Amanda Katili : Cinta Bersahaja untuk Kelestarian Dunia (4)

By , Jumat, 27 Desember 2013 | 15:05 WIB

Al Gore mengizinkan para muridnya yang telah bersertifikat the Climate Project  untuk memuat hal lokal. Misalnya, di Sulawesi ada yang bertanya, “Mengapa kita dikasih lihat salju padahal kita kan tak punya salju? Saya jelaskan, bahwa yang terjadi di belahan Bumi utara dan selatan akan berpengaruh ke khatulistiwa.”

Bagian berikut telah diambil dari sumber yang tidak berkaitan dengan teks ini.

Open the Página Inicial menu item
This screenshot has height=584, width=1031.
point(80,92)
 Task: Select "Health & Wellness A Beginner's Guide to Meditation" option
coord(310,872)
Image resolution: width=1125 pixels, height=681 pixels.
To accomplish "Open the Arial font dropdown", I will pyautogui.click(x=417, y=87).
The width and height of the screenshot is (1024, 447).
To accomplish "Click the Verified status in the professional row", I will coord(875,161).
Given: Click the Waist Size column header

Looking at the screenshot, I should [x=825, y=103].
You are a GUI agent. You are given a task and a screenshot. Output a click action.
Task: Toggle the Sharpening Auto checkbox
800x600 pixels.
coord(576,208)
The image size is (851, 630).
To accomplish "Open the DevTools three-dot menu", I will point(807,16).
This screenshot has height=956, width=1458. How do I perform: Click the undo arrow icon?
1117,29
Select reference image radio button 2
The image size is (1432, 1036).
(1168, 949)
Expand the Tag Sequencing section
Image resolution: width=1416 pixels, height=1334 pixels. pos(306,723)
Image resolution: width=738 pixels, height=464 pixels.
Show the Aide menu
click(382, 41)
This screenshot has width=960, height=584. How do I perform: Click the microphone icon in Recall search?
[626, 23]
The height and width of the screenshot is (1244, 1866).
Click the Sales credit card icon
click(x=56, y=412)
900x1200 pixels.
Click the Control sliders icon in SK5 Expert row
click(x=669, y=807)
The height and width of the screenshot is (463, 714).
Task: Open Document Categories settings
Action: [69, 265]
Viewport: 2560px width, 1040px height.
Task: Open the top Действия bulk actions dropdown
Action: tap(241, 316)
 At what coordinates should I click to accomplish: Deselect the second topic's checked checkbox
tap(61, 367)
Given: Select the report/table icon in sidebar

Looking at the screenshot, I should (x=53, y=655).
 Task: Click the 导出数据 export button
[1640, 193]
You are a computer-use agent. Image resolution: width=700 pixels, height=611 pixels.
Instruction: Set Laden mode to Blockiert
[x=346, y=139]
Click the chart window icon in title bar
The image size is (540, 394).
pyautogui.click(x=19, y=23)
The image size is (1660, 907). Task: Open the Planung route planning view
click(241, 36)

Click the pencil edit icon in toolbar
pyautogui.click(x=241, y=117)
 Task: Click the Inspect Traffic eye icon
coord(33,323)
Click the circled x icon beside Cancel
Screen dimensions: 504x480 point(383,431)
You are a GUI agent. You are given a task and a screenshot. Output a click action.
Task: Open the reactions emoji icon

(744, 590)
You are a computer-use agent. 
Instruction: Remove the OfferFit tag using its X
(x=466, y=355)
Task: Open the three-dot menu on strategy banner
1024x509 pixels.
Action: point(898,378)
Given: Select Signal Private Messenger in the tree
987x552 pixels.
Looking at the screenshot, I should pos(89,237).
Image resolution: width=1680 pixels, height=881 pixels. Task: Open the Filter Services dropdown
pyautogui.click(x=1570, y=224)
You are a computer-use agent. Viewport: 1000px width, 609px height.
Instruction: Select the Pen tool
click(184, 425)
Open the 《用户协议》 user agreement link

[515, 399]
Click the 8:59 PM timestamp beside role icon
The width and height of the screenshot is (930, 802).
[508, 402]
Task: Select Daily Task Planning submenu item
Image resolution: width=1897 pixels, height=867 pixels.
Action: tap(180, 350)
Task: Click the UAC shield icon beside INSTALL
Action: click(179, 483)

Seperti cara kerja parfum. Kita hanya semprotkan sedikit di belakang telinga dan nadi, lama-lama harumnya menyelubungi tubuh bahkan menyebar ke ruangan di mana kita berada. Juga bak canary in the coal mine. Para pekerja tambang bawah tanah biasa membawa burung kenari ke lorong pertambangan. Bila burung kenari dari riang berkicau berubah lemas, mereka akan cepat-cepat keluar tambang. Ini semacam kearifan lokal alami, penanda bahwa udara segar di tambang menipis, atau ada bahaya gas beracun.

Sampai Juli 2008, Amanda telah melewati target janjinya pada Al Gore. Ia telah tampil di sekitar 20 acara di seluruh Indonesia dengan sekitar 3.000 pemirsa. Pengetahuan pemirsa kadang mengejutkan. Ada anak SMA yang melek Protokol Kyoto, sebaliknya, ada mahasiswa yang tak kenal Al Gore! Yang paling menggembirakan, para pemirsa ini langsung menerapkan ramah lingkungan. Misalnya, menghemat pemakaian kertas dan mengurangi plastik.

Green is in. Gaya hidup ramah lingkungan itu trend yang harus diikuti.

Keluarga yang Utama

”Saya ini seperti pohon tomat. Lemah, harus ditopang agar kuat tegak dan berbuah,“ tutur Amanda bersahaja tentang karier dan keluarga yang bisa berjalan seimbang. Di belakang pria dan wanita yang berhasil, selalu ada keluarga (besar) yang mendukung.

”Saya sungguh beruntung menikah dengan teman sekampus dari Teknik Mesin ITB, Ir Mochtar Niode M.Eng.Mgt Di keluarga besar kami, wanitanya sebagian besar bekerja, entah menjadi guru atau perawat. Begitu menikah, 30 November 1981 setelah lulus S1, sebenarnya saya tak terpikir untuk terus kuliah. Mengikuti suami yang sedang dapat beasiswa S2 di Amerika, saya ingin menikmati dulu jadi ibu rumah tangga, melahirkan Omar Taraki, 1 April 1984 sambil menerima jasa pengetikan di rumah. Suami yang justru mendorong saya terus ke S2, S3, malah dia yang kirim lamaran ke universitas-universitas.“

Putra kedua, Terzian Ayuba (3 September 1989) dan putri bungsu Karida Humaira (11 April 1994) lahir di sela-sela Amanda menuntut ilmu dan karier. “Saya pun sangat bersyukur beribukan Ilijana Sjarifa Uno. Saat sekolah di Amerika, hampir tiap masa ujian semester ibu datang, menemani, menunggui sambil masak yang enak-enak. Menjaga dan merawat anak-anak. Begitu juga dengan ipar saya, Dewi Rooseno yang membantu mengantar anak saya ke rumah sakit waktu saya sedang ke Hong Kong.“

Walau tampak terus meningkatkan diri, “Saya bukanlah pengejar karier harus terus-menerus. Ada kesempatan baik untuk saya, ya saya ambil dan jalankan. Tiada target ketat. Selalu ada jeda. Misalnya, setelah 15 tahun jadi peneliti di BPPT, tahun 2000 saya berpikir untuk keluar, cari suasana baru, tapi agar berat melepas. Akhirnya, saya minta cuti tiga bulan di luar tanggungan. Saya bawa anak-anak jalan-jalan keluar negeri. Pulang, akhirnya saya putuskan untuk keluar. Enak juga.melakukan sesuatu yang kita sukai. Menjadi peneliti mandiri, menjalankan perusahaan konsultan lingkungan PT Eco Bumi Nusantara.”